Friendship Dance at Northern Quest.
Copyright © 2006 Barry G. Moses.
About 13 years ago, the Northwest Museum of Arts and Culture (formerly the Cheney Cowles Museum) began sponsoring an annual Friendship Dance, featuring Plateau Salish drums and dancers. It was a brilliant idea put forth by Spokane Tribal elder Robert Sherwood, among others. Most local powwows reflect strong cultural influences from other tribes, making it difficult to identify indigenous characteristics from this region. Furthermore, non-Native observers generally lack a clear understanding of the various dances and songs.
The Friendship Dance addresses both issues. It provides a forum for specifically Plateau Salish traditions and offers an explication of the meaning behind each dance. As I say, it's a wonderful opportunity for people to learn more about local customs and traditions.
It's a great idea, but I also have a painful personal history associated with this dance. My father was the "Whip Man" at the second Friendship Dance held at the Masonic Temple in 1994. He suffered a massive heart attack and died before the ambulance even arrived. I was supposed to be there that night, but I missed it. I would have been by my father's side as he passed from this life.
The following year, the Friendship Dance honored my father with a special dinner and dance. I attended out of respect for my father, but it was very hard for me to visit the site of his death. I tried to show a brave face, but all I could do was weep.
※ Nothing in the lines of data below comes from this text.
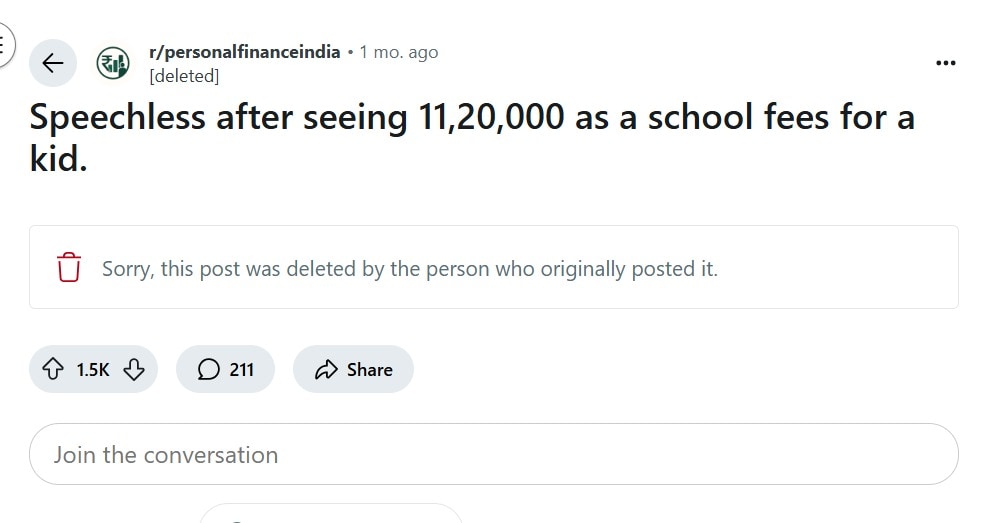Open the partially visible comment search box
Viewport: 984px width, 523px height.
pyautogui.click(x=331, y=514)
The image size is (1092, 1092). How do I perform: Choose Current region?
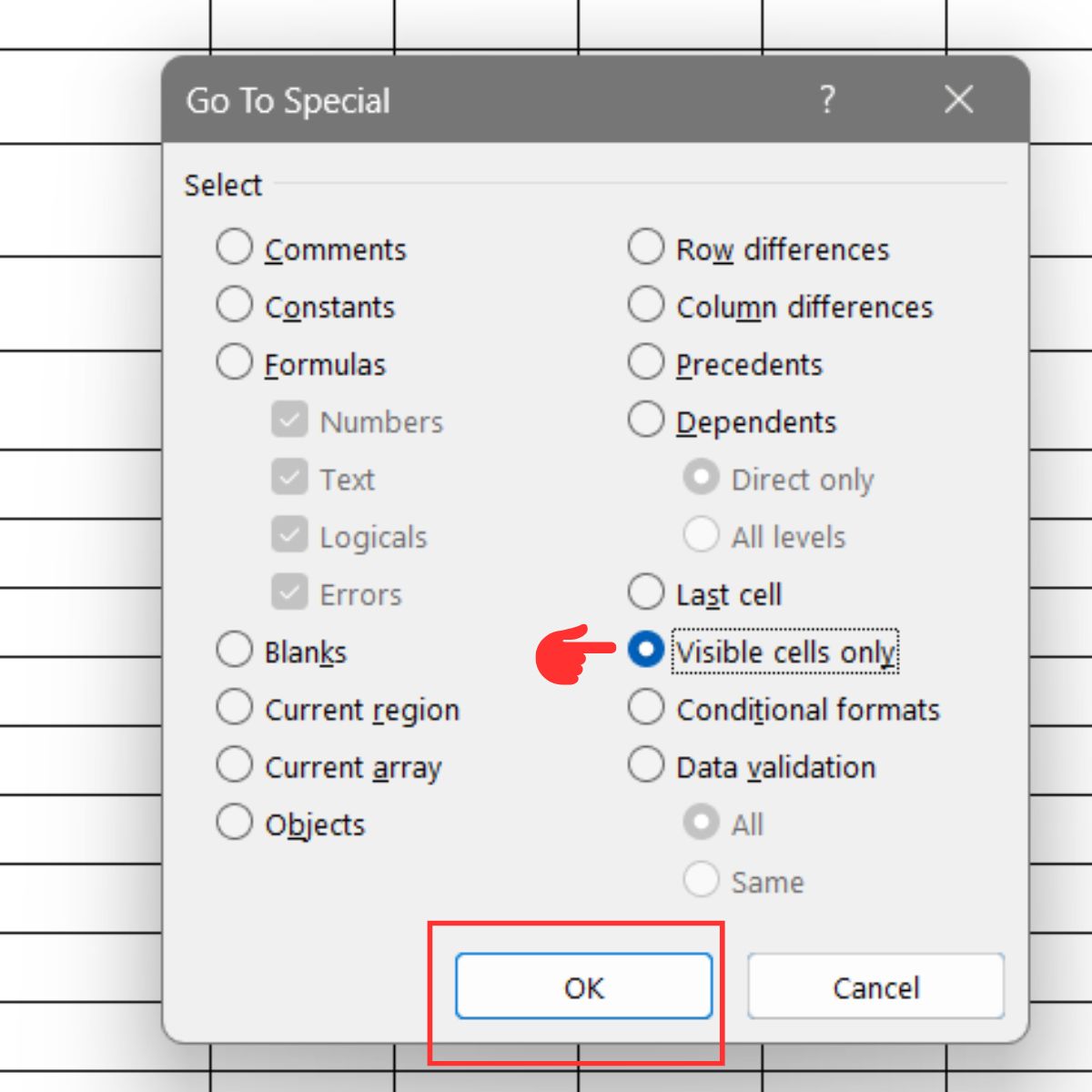click(x=235, y=706)
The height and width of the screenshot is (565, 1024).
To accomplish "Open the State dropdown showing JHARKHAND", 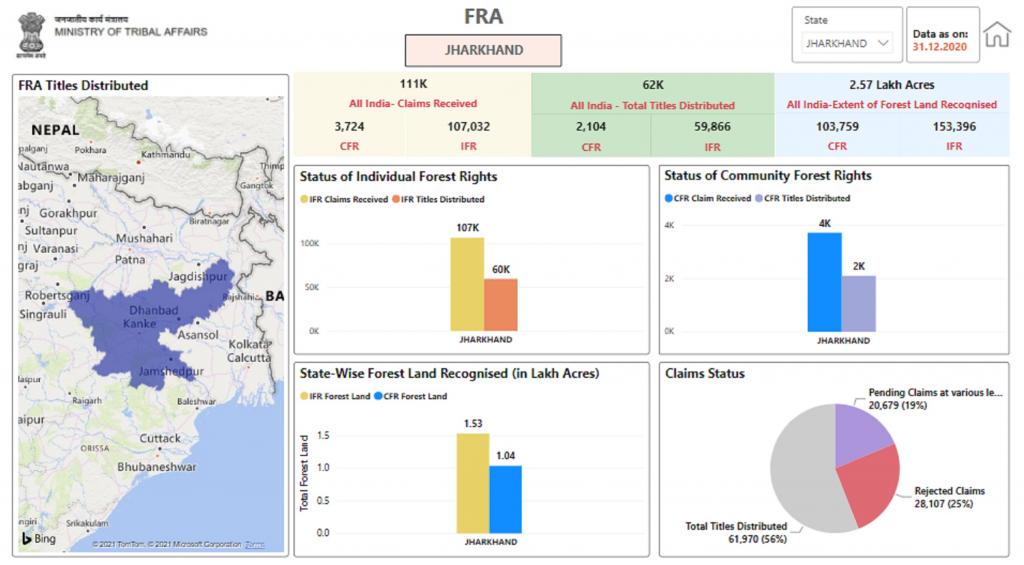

I never went back to the Friendship Dance, until today.
Dakota and I entered Northern Quest Casino through the "family entrance." We heard the sound of drums mixing with the sound of modern music from inside the casino. The arrangement seemed somewhat strange to me, set in a ballroom with the drummers on a stage. Dancers mingled with casino staff carrying trays of food and pouring banquet style glasses of water.
Something about my surroundings felt so totally foreign, and yet the songs were the same as always. The spirit of the songs filled the room and old friends made me know the tradition continues.